* _ABOUT THIS TASK_: Every line below that holds the string "agent" should be copied out.

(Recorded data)
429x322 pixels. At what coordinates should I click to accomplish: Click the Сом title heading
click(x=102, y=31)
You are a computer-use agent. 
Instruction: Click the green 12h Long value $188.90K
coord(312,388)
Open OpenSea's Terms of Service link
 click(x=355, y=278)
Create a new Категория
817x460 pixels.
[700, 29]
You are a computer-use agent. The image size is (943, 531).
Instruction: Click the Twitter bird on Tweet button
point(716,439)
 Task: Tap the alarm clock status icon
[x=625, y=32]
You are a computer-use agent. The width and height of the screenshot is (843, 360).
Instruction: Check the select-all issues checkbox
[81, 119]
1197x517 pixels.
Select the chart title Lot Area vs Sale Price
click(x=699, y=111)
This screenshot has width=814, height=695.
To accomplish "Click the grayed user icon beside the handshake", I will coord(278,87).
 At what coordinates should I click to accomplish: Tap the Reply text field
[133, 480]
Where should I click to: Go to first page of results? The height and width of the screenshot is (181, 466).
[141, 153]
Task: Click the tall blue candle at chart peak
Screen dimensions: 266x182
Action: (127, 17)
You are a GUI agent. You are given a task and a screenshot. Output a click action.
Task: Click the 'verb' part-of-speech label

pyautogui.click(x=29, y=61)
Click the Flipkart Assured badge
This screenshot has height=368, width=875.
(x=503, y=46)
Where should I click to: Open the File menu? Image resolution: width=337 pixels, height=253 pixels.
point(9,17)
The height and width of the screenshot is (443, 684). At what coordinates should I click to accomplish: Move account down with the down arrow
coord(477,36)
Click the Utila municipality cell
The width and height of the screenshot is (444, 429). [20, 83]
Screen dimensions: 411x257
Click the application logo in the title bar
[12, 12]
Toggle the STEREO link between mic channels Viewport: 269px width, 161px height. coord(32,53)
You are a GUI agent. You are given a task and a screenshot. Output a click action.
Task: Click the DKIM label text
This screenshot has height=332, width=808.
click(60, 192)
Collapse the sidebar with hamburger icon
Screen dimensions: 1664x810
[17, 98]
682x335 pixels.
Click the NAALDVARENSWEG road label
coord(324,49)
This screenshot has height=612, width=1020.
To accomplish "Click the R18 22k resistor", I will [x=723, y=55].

* _ANSWER_:
You are a computer-use agent. 
You are a computer-use agent. The image size is (943, 531).
You are a computer-use agent. The width and height of the screenshot is (843, 360).
You are a GUI agent. You are given a task and a screenshot. Output a click action.
You are a GUI agent. You are given a task and a screenshot. Output a click action.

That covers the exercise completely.